Above all, American politics is never boring. It is fun, and from time to time downright entertaining.
If you want some real political comedy, watch the fourth debate between the 2024 Republican presidential candidates, which was held on December 6th in Tuscaloosa, Alabama. After the usual warm-up, about 15 minutes into the debate, the candidates began shooting verbal fireworks at each other.
There were times when the candidates made me laugh as if I was watching “Seinfeld” or “Saturday Night Live.”
It was actually good that the candidates escalated their rhetorical exchanges to this level. For the first time since the first debate back in August, they were no longer stick-like figures following written scripts. All of a sudden, the candidates seemed to get out of their focus-group-based personas; perhaps unintentionally, they let us know what they really think about things.
It is rare to see a politician in this mood—or mode. I have had the opportunity to sit down with, talk to, and reason with numerous elected officials, from the local level all the way up to the U.S. Senate. I have had meetings with many presidential candidates, often in less formal settings. They all have one thing in common: they are extremely good at maintaining a bland but likable professional attitude.

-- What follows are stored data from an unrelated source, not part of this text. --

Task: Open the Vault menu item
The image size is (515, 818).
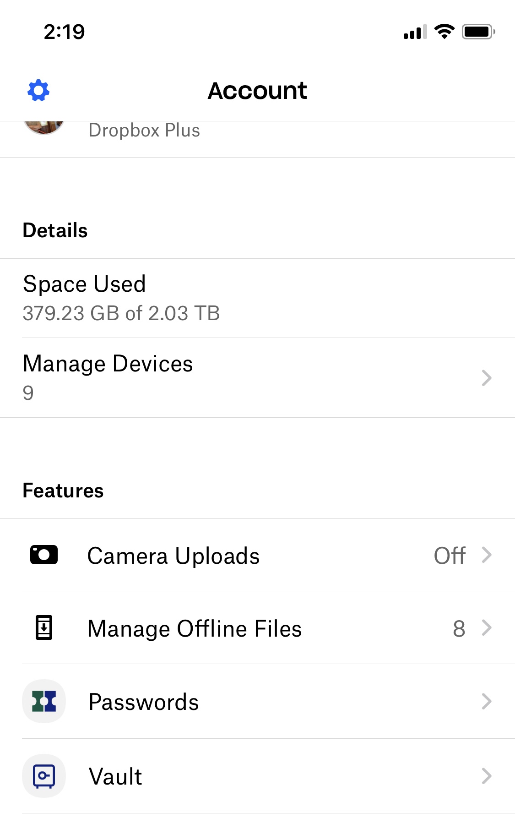Action: coord(115,777)
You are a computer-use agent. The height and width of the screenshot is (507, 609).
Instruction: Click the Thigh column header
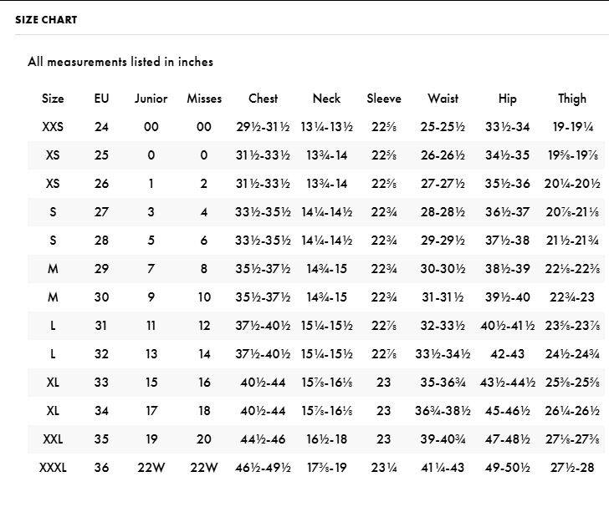(x=572, y=99)
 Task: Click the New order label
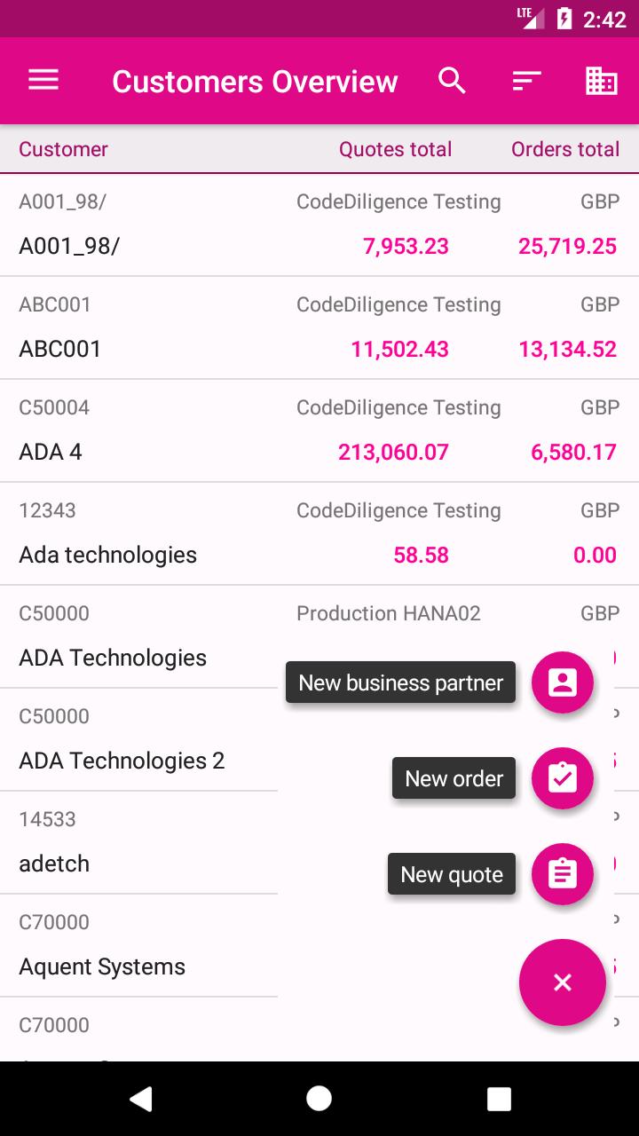pyautogui.click(x=454, y=778)
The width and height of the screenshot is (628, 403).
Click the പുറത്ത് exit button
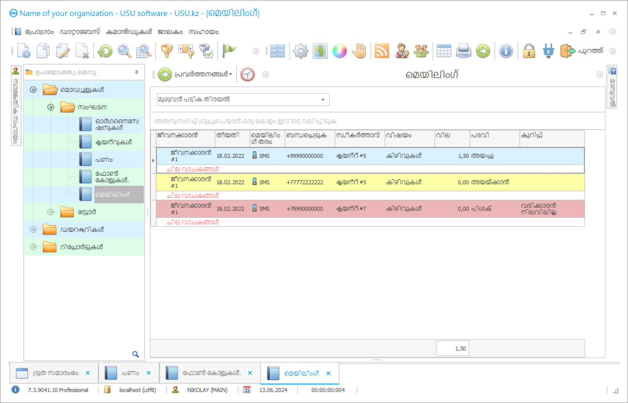point(582,51)
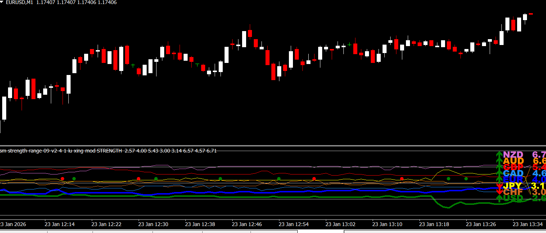Click the USD strength value in green

pyautogui.click(x=539, y=198)
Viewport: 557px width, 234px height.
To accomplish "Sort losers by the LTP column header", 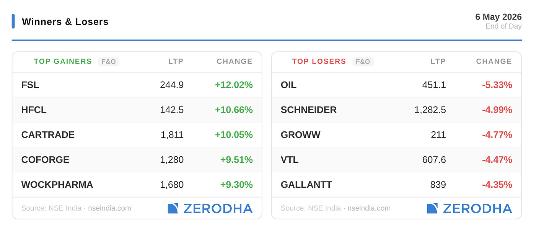I will 438,62.
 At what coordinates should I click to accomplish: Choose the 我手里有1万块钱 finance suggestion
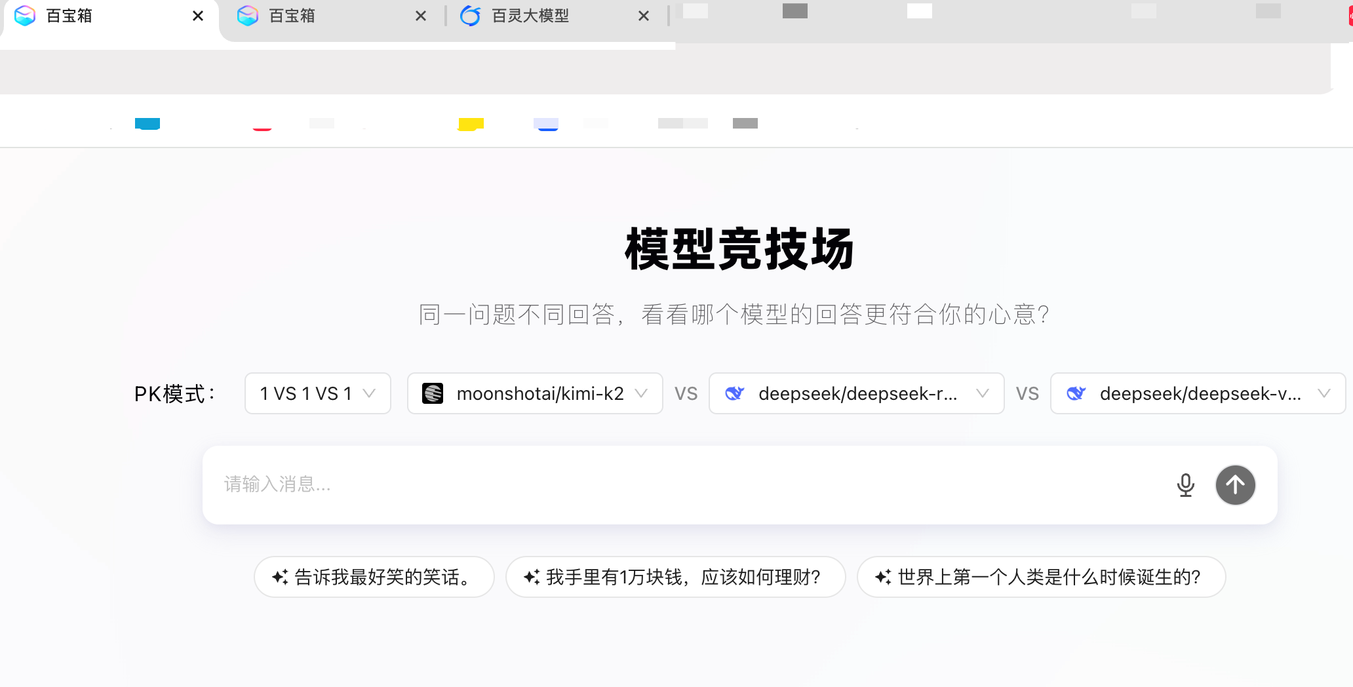(682, 577)
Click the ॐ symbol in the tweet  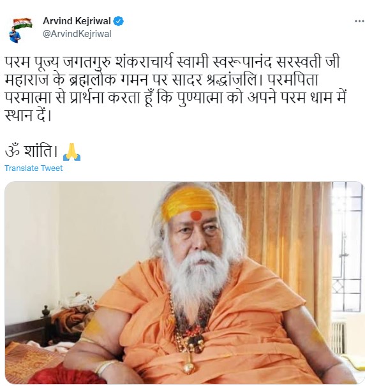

Therefore, it is all the more interesting to meet the ‘real’ person behind the candidate. It can be a very revealing experience—and in my experience, it is almost always a positive one. It is refreshing to see that the man or woman behind the candidate’s face is a warm, genuine person.
It has happened that the glimpse behind the ‘mask’ was not as pleasant as you would have hoped for. I remember specifically one presidential candidate. He turned out to be particularly unsympathetic, and he was pretty good at hiding it behind his candidate persona.
The night after our meeting I prayed that he would never win an election again. To date, he has not…
The candidates that emerged from behind their campaign faces in the Republican debate in Alabama were not unpleasant in any way. The experience was in fact the exact opposite: we got to see the passion, the drive, and the electability—if any—of at least three of the four candidates on the stage.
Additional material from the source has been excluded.